[Work task]
Report each line of the data below in which "computer" appears.

[Task material]

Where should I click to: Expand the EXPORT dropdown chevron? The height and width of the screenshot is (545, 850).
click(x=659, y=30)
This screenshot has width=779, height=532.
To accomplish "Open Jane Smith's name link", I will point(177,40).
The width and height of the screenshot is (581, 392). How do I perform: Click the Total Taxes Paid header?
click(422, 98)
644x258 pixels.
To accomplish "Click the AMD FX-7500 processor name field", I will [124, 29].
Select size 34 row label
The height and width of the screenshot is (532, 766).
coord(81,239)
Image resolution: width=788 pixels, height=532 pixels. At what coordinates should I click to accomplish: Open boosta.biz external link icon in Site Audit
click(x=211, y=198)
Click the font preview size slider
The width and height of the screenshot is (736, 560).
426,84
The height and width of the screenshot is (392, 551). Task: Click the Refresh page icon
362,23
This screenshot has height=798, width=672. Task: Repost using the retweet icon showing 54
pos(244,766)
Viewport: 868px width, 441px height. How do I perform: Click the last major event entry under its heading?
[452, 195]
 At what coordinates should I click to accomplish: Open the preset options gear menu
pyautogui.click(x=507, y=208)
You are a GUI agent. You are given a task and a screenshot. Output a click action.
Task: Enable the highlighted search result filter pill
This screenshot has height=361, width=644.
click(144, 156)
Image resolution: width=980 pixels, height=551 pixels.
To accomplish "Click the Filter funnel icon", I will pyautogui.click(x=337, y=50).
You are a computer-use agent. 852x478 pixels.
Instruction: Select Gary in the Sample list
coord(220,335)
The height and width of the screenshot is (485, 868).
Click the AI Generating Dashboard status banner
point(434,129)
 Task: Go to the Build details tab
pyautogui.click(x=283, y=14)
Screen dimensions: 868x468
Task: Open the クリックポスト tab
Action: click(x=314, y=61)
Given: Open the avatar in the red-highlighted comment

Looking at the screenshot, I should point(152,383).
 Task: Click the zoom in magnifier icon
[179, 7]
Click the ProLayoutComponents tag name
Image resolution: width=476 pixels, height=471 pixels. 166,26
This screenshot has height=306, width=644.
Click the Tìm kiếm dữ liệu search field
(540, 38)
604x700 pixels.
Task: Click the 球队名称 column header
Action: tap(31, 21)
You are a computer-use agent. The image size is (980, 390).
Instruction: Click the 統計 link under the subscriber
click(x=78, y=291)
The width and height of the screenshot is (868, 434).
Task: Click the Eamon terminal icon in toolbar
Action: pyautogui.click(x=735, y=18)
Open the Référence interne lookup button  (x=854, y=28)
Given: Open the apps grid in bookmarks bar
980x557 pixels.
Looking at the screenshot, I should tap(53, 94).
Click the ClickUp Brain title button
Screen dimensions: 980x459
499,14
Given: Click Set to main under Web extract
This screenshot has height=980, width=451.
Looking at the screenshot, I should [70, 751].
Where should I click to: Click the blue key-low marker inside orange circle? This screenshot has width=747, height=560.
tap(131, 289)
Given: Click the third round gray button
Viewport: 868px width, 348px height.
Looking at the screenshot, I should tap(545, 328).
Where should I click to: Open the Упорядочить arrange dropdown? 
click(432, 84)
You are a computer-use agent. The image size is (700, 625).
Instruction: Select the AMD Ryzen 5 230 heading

[Result of the exercise]
You are a computer-use agent. 852x478 pixels.
You are a computer-use agent. The image size is (980, 390).
You are a computer-use agent. The image size is (700, 625).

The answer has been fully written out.